Each entry must be duplicated precisely, with nothing left out.

____ Available records

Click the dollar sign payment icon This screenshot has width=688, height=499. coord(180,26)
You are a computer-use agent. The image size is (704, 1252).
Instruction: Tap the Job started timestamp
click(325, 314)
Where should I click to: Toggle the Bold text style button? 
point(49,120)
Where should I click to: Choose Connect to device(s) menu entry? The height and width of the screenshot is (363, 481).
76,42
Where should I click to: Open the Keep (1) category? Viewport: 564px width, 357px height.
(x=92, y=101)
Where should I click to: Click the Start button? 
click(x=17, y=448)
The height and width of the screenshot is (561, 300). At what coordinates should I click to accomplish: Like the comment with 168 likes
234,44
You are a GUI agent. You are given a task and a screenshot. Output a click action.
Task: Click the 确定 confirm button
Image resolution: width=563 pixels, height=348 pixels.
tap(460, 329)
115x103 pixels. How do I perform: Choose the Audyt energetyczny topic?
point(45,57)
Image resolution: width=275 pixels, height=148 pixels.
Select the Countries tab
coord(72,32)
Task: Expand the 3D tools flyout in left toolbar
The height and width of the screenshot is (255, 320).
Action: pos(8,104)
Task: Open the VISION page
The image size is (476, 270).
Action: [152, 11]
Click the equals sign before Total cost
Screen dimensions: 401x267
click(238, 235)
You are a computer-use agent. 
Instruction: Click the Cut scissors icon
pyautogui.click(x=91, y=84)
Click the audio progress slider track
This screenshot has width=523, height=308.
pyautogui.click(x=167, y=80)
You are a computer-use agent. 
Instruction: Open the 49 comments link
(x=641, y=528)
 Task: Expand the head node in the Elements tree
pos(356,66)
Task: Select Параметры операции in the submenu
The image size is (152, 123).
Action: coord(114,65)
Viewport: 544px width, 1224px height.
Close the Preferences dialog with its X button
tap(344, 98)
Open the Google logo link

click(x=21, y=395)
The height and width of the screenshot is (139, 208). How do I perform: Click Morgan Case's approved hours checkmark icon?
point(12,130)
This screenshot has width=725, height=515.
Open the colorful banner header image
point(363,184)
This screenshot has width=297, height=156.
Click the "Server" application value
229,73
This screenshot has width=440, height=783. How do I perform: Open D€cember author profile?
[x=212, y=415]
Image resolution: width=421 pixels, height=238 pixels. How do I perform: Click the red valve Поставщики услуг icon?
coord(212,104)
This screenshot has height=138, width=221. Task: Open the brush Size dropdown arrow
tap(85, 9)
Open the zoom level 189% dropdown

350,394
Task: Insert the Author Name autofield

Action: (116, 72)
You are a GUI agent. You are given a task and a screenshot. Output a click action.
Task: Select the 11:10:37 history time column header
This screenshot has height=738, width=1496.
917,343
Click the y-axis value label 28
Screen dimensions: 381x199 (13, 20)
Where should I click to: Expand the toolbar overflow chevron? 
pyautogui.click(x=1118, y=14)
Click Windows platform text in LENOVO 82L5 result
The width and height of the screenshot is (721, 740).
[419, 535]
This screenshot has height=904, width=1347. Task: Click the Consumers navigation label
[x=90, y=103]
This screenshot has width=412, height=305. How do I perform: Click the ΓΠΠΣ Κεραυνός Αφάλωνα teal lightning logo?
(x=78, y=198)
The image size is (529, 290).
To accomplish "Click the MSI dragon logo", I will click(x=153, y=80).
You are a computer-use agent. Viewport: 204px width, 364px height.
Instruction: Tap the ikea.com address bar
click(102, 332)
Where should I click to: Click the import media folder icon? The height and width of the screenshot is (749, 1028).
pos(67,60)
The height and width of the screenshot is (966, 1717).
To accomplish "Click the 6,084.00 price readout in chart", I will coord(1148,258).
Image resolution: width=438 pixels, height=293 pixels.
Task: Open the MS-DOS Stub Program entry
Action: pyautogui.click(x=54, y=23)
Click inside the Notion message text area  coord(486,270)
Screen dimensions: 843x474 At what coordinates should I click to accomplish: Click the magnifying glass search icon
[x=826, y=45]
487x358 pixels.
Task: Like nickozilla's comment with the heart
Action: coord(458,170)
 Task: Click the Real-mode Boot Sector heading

________

• **Result of the task**
Click the dollar sign payment icon This screenshot has width=688, height=499. coord(180,26)
You are a computer-use agent. The image size is (704, 1252).
Instruction: Tap the Job started timestamp
click(325, 314)
Where should I click to: Toggle the Bold text style button? 
point(49,120)
Where should I click to: Choose Connect to device(s) menu entry? The height and width of the screenshot is (363, 481).
76,42
Where should I click to: Open the Keep (1) category? Viewport: 564px width, 357px height.
(x=92, y=101)
Where should I click to: Click the Start button? 
click(x=17, y=448)
The height and width of the screenshot is (561, 300). At what coordinates should I click to accomplish: Like the comment with 168 likes
234,44
You are a GUI agent. You are given a task and a screenshot. Output a click action.
Task: Click the 确定 confirm button
Image resolution: width=563 pixels, height=348 pixels.
tap(460, 329)
115x103 pixels. How do I perform: Choose the Audyt energetyczny topic?
point(45,57)
Image resolution: width=275 pixels, height=148 pixels.
Select the Countries tab
coord(72,32)
Task: Expand the 3D tools flyout in left toolbar
The height and width of the screenshot is (255, 320).
Action: pos(8,104)
Task: Open the VISION page
The image size is (476, 270).
Action: [152, 11]
Click the equals sign before Total cost
Screen dimensions: 401x267
click(238, 235)
You are a computer-use agent. 
Instruction: Click the Cut scissors icon
pyautogui.click(x=91, y=84)
Click the audio progress slider track
This screenshot has width=523, height=308.
pyautogui.click(x=167, y=80)
You are a computer-use agent. 
Instruction: Open the 49 comments link
(x=641, y=528)
 Task: Expand the head node in the Elements tree
pos(356,66)
Task: Select Параметры операции in the submenu
The image size is (152, 123).
Action: coord(114,65)
Viewport: 544px width, 1224px height.
Close the Preferences dialog with its X button
tap(344, 98)
Open the Google logo link

click(x=21, y=395)
The height and width of the screenshot is (139, 208). How do I perform: Click Morgan Case's approved hours checkmark icon?
point(12,130)
This screenshot has width=725, height=515.
Open the colorful banner header image
point(363,184)
This screenshot has width=297, height=156.
Click the "Server" application value
229,73
This screenshot has width=440, height=783. How do I perform: Open D€cember author profile?
[x=212, y=415]
Image resolution: width=421 pixels, height=238 pixels. How do I perform: Click the red valve Поставщики услуг icon?
coord(212,104)
This screenshot has height=138, width=221. Task: Open the brush Size dropdown arrow
tap(85, 9)
Open the zoom level 189% dropdown

350,394
Task: Insert the Author Name autofield

Action: (116, 72)
You are a GUI agent. You are given a task and a screenshot. Output a click action.
Task: Select the 11:10:37 history time column header
This screenshot has height=738, width=1496.
917,343
Click the y-axis value label 28
Screen dimensions: 381x199 (13, 20)
Where should I click to: Expand the toolbar overflow chevron? 
pyautogui.click(x=1118, y=14)
Click Windows platform text in LENOVO 82L5 result
The width and height of the screenshot is (721, 740).
[419, 535]
This screenshot has height=904, width=1347. Task: Click the Consumers navigation label
[x=90, y=103]
This screenshot has width=412, height=305. How do I perform: Click the ΓΠΠΣ Κεραυνός Αφάλωνα teal lightning logo?
(x=78, y=198)
The image size is (529, 290).
To accomplish "Click the MSI dragon logo", I will click(x=153, y=80).
You are a computer-use agent. Viewport: 204px width, 364px height.
Instruction: Tap the ikea.com address bar
click(102, 332)
Where should I click to: Click the import media folder icon? The height and width of the screenshot is (749, 1028).
pos(67,60)
The height and width of the screenshot is (966, 1717).
To accomplish "Click the 6,084.00 price readout in chart", I will coord(1148,258).
Image resolution: width=438 pixels, height=293 pixels.
Task: Open the MS-DOS Stub Program entry
Action: pyautogui.click(x=54, y=23)
Click inside the Notion message text area  coord(486,270)
Screen dimensions: 843x474 At what coordinates should I click to accomplish: Click the magnifying glass search icon
[x=826, y=45]
487x358 pixels.
Task: Like nickozilla's comment with the heart
Action: coord(458,170)
 Task: Click the Real-mode Boot Sector heading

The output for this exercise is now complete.